Without thinking, Superman almost asked who the Übermensch was, but thought better of it in time and closed his mouth. Were they referring somehow to himself? Was he some sort of bogeyman to these people?
“Of course not,” he said aloud, and suddenly remembered that Batman had made an oblique reference to an übermensch in their last conversation. Why had he forgotten that? “On the contrary, mes enfants, I wanted to ask for your help.”
The two children looked quite bewildered at that, as if no one had ever asked before asked for their help in anything.
“Nos secours?” the little girl repeated, frowning.
“Ah, oui, mes jeunes amis. Aidez-moi, s’il vous plait?” he asked for their help hopefully.
The two children looked at each other, and then suddenly sprang to their feet and broke into a run again. “Allez-vous-en, étranger!”
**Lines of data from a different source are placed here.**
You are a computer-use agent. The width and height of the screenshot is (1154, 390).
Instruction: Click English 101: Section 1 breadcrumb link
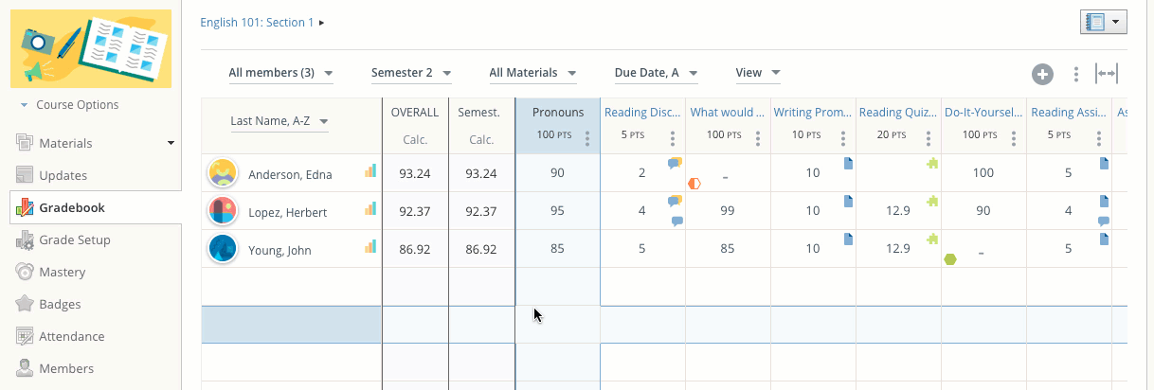(257, 22)
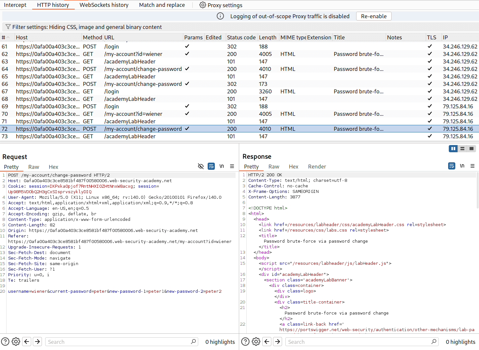Viewport: 479px width, 350px height.
Task: Click the Re-enable button for out-of-scope logging
Action: [373, 16]
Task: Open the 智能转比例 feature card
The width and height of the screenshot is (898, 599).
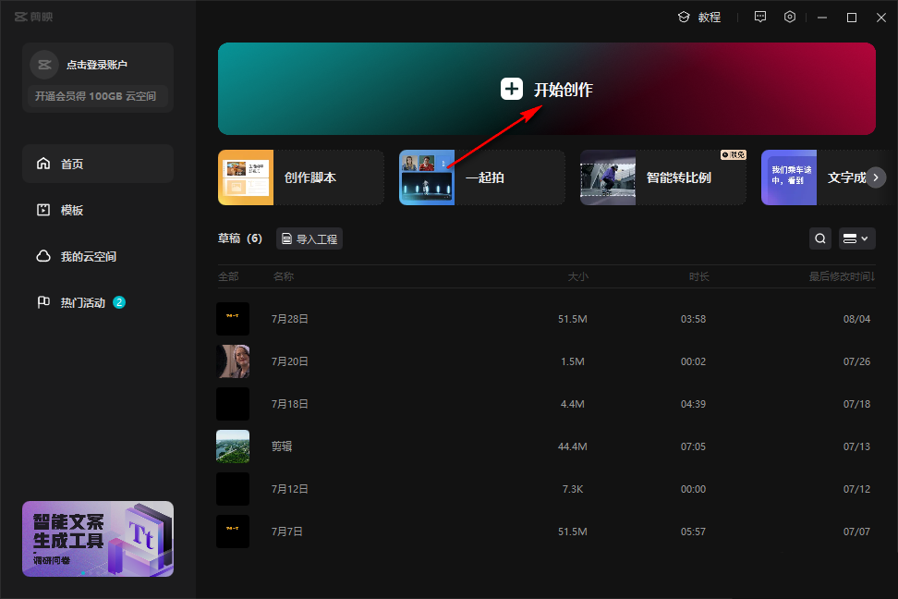Action: click(x=662, y=177)
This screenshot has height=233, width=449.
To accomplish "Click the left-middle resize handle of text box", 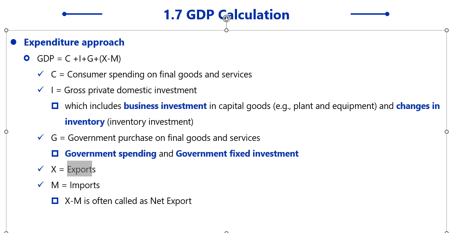I will [x=6, y=132].
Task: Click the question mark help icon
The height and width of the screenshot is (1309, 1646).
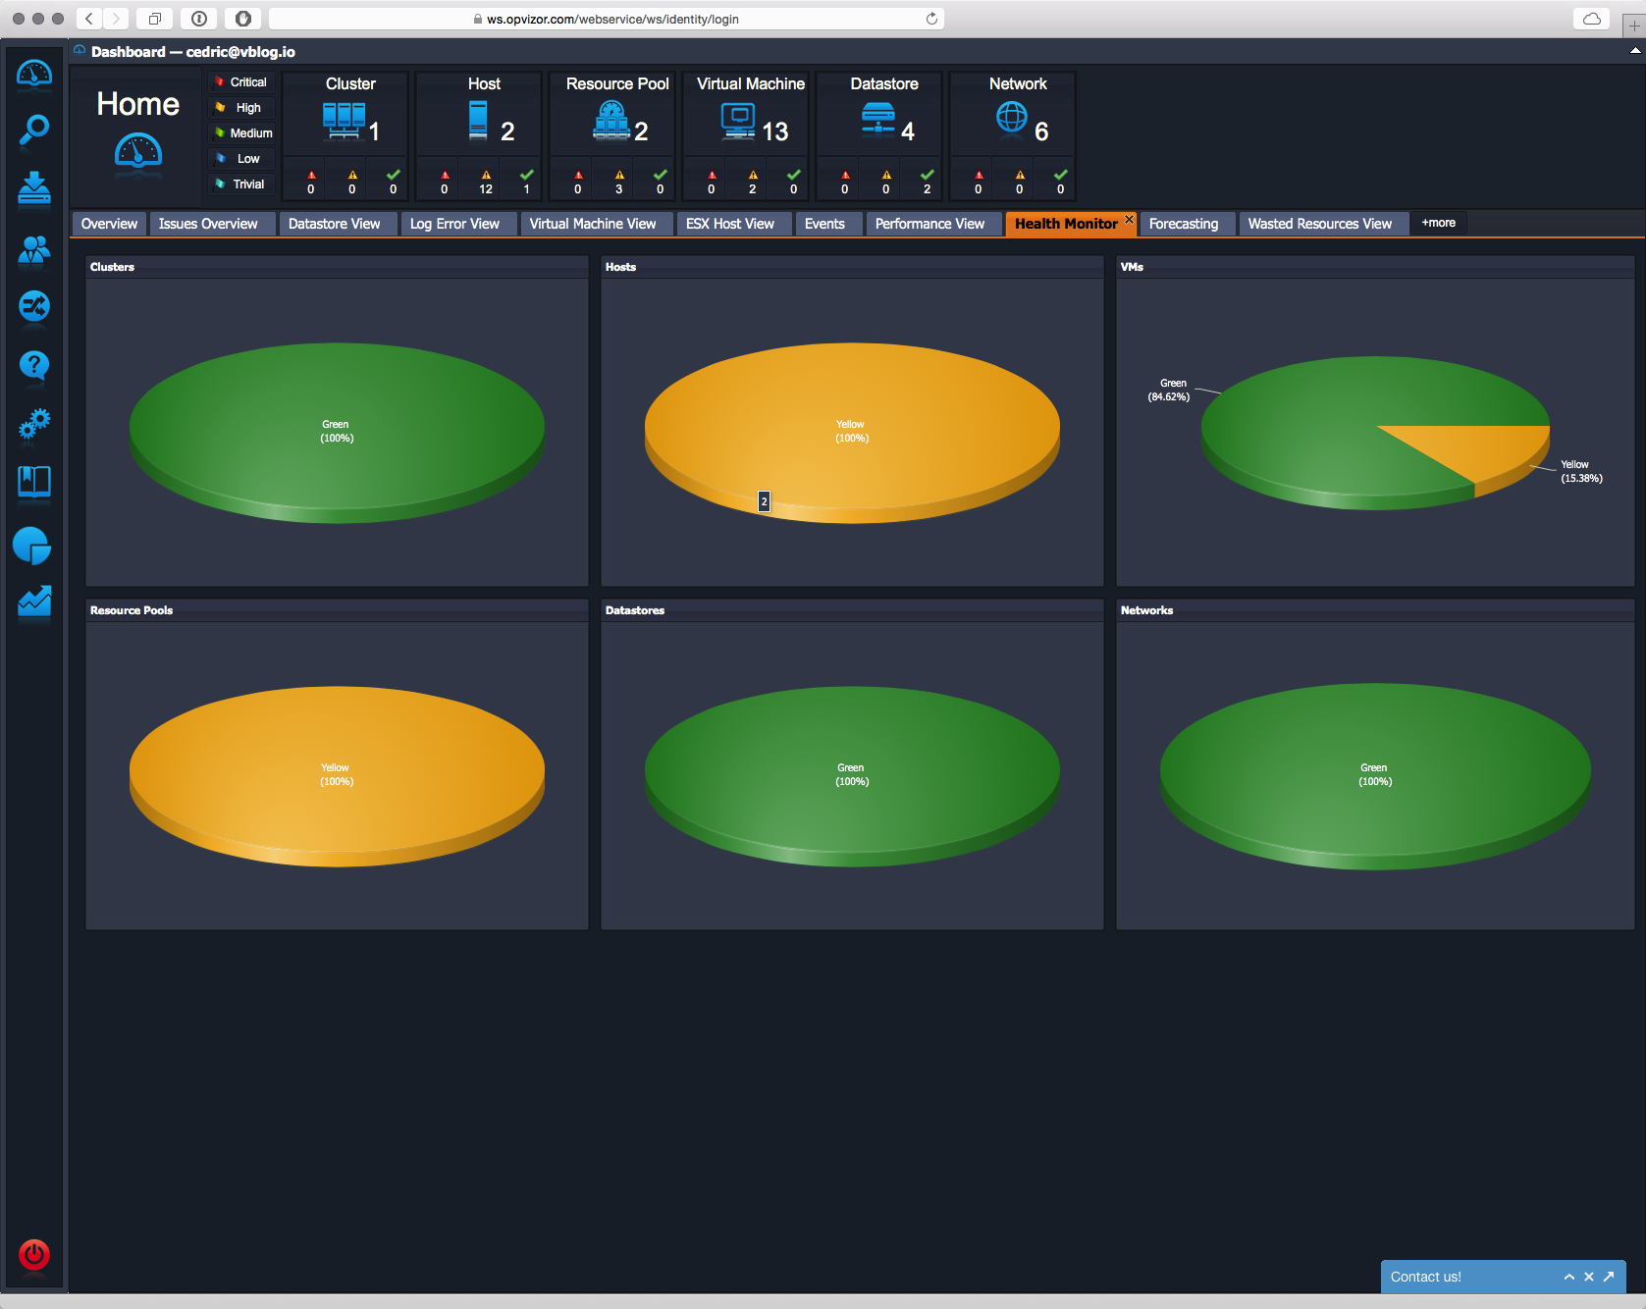Action: coord(34,365)
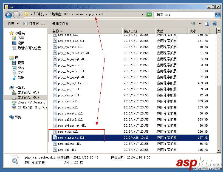The image size is (223, 172).
Task: Click the Back navigation arrow
Action: coord(9,15)
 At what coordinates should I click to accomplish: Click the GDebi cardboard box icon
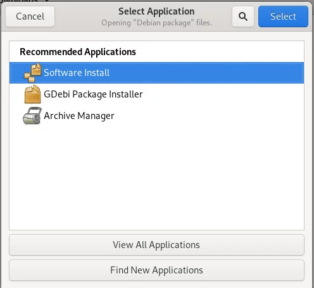[x=32, y=94]
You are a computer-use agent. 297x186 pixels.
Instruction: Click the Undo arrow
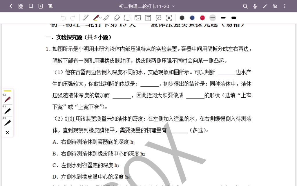63,18

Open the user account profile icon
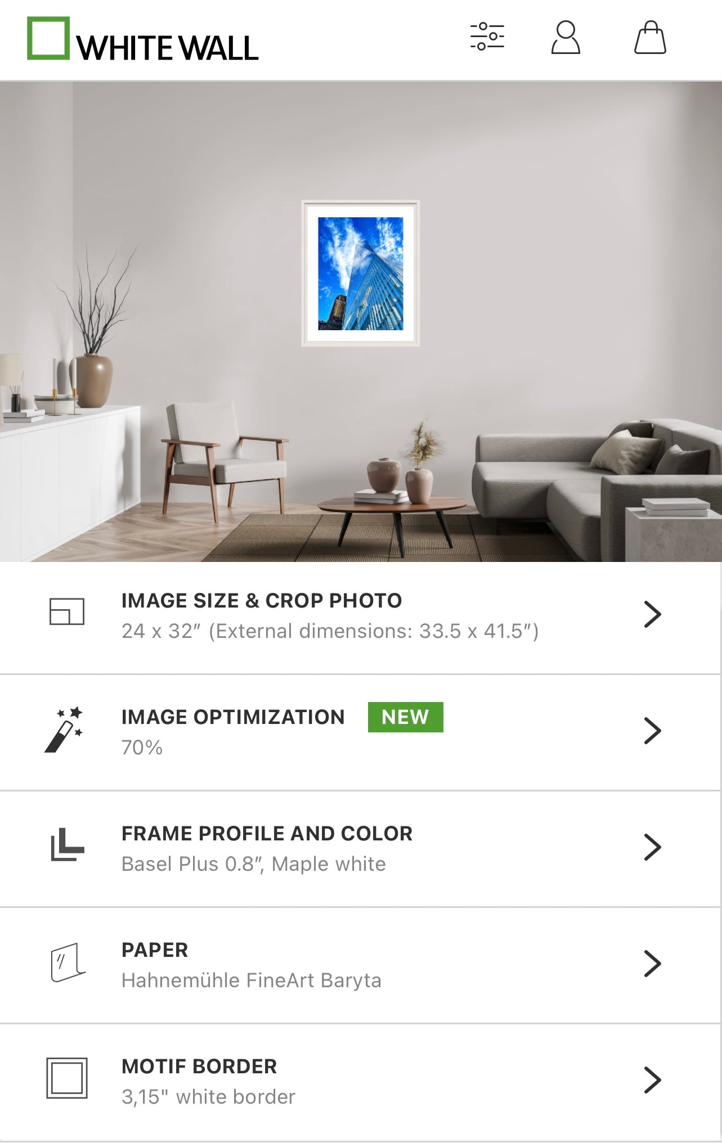click(x=566, y=38)
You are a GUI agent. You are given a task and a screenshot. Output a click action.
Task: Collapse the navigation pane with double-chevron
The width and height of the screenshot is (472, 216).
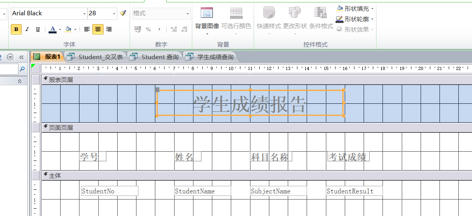(21, 57)
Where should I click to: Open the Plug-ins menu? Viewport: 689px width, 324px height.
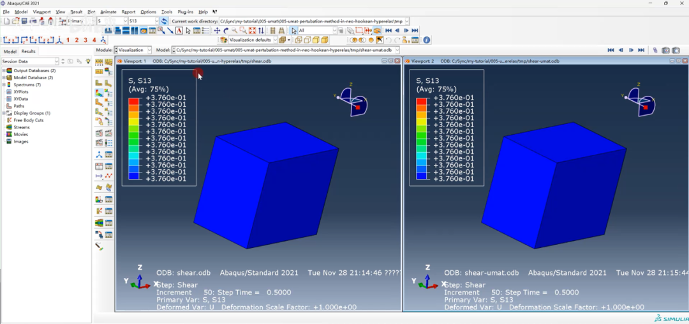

Superman sighed, feeling his weariness threaten to wash over him again. Trust is apparently in pretty short supply around here.
He turned to continue his search, to go away as they’d asked, resolved to finding out the answers to his questions elsewhere, after he had made good his escape.
Almost funny, he thought, mind beginning to wander blearily. They called me 'stranger' there. And in French the word is the same as for ‘alien’. Funny.
Then he halted in mid-step, his enhanced hearing still acute enough to pick up the sounds of a scuffle in the near distance and the cries of children in distress.
What?
For the merest fraction of a second, he hesitated.
He - and the hostages - couldn’t afford to risk him being discovered and caught. And helping anyone down there wouldn’t exactly lend itself to the low profile he’d been attempting to maintain.
But how can I not protect those in danger, even here, even now? He shook his head in frustration. Especially here, especially now.
Never being one to ignore the needs of others, he turned around and started in the direction of the sounds, furiously debating with himself the perils and wisdom of interfering with anything that went on in this base.
I can just hear you now, Bruce, he thought, not a little wryly, yet quickened his steps.
And so, against his head’s better judgement but true to his heart’s better nature, Superman found himself running towards the source of the overheard disturbance.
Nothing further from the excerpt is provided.